● **Assignment 1**: For the medical billing passage, decide whether each statement agrees with it: (a) A DBA is generally needed if you work under a name other than your own. (b) You should contact your state licensing board to learn which paperwork to submit. (c) A business plan lets you put together a mission statement. Answer yes or no for each, and quote the words from the passage that settle it.
● **Assignment 2**: Name every piece of home office equipment listed in the medical billing passage.
● **Assignment 3**: Resume the medical billing passage after its last sentence and add a few more sentences in the same style.

● **Excerpt to read**:

One such career choice that has been on the rise in recent years has been working from home as a medical billing provider.

In order to handle a career like this, individuals can expect to provide a number of services, including:

  • Organizing and compiling paper or electronic claims for insurance providers;
  • Providing reports for physicians on a regular basis;
  • Preparing patient data onto the software;
  • Mailing out regular statements and posting payments;
  • Following up with those claims that go unpaid, along with updating both denials and appeals;
  • Staying on top of unpaid statements and reminding patients that they have outstanding payments.

Should you decide that medical billing may be right for you, keep in mind that there are a number of steps that need to be taken in order to get your business off and running.

They would include:

  • Putting a business plan together – Like in starting any home business or one outside the home, you need to compile a business plan. The plan will allow you to compile a mission statement, along with a timetable for your goals, etc.
  • Determine which medical specialty – One of your first decisions in doing medical billing will be which area of the medical industry you want to work in. Find out what area medical facilities and physicians need so you can see how to best assist them. Check with both to see if they do their medical billing in-house or go through an outside service, along with what their regular patient volume is on a weekly basis.
  • Make sure you follow all necessary regulations – From zoning to making sure you have liability insurance, it’s important to cover each and every legal requirement before taking on your first client. This is important in order to avoid a potential lawsuit or major tax hit should something go wrong or you try and skirt paying necessary taxes. Contact your local county clerk’s office in order to find out which paperwork must be submitted, generally a DBA, doing business as, in the event you are working under a name different from your own personal name, to go with an occupational license;
  • Setting up a home office – You will need to set aside space for your work needs in your residence. If you have a family, make sure they understand what your work requirements are so they are not interfering with you as you try and complete your work. Don’t forget that you will need funds available for home office equipment such as furniture, computer, printer, fax, phones, etc.

● **Data under study**:
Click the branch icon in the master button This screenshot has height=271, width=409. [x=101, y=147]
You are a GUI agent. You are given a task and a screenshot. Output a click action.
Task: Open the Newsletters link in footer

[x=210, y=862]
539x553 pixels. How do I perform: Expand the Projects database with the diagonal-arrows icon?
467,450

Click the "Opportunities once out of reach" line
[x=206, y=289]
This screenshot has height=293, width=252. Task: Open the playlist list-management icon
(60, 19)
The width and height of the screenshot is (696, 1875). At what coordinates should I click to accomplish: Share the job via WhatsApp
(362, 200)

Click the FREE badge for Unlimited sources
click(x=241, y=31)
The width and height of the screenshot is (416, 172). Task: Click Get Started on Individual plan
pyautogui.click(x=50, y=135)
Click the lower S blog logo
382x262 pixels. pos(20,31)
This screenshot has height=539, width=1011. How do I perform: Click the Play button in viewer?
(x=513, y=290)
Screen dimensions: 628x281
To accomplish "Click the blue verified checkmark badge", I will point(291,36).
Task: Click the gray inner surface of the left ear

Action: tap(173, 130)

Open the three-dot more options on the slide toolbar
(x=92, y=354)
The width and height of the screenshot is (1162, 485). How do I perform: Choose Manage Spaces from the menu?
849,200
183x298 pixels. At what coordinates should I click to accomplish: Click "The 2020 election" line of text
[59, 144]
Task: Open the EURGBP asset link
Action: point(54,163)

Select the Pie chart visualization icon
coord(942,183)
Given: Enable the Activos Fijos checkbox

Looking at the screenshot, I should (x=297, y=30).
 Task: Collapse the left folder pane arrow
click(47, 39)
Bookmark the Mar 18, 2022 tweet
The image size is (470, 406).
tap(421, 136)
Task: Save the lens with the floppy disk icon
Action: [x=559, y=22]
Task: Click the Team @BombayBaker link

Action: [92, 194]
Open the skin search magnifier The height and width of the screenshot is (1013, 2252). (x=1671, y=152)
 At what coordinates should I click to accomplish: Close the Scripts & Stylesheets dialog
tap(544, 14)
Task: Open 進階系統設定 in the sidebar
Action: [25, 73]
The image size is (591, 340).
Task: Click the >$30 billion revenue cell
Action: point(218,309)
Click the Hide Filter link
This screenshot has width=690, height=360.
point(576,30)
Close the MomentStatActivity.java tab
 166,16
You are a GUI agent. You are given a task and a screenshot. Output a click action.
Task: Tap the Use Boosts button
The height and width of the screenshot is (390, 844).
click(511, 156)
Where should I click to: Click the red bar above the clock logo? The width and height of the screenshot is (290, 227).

● **Response box 1**:
(a) Yes: "generally a DBA, doing business as, in the event you are working under a name different from your own personal name"
(b) No: "Contact your local county clerk’s office in order to find out which paperwork must be submitted"
(c) Yes: "The plan will allow you to compile a mission statement"

● **Response box 2**: furniture, computer, printer, fax, phones

● **Response box 3**:
As you look for the right medical billing software, don’t skimp on the necessary technology.

Search out a number of sites that offer such hardware, making sure you get a demonstration with each one. It is also a good idea to get recommendations from others so that you have a wide selection with which to choose from.

The last and one of the most important tasks at hand will be marketing your business.

While there is a good chance you will not want to spend too much money initially on advertising, you should use word-of-mouth through family and friends, inexpensive advertising, business cards, and social media.

As you look to get your business off the ground and grow it, you can try such tactics as mailings and cold calling with physicians. Once you have built up a small stream of clients, you can then ask other doctors for referrals.

Getting to the point of being a go-to business for medical billing takes time, but it can be time very well spent.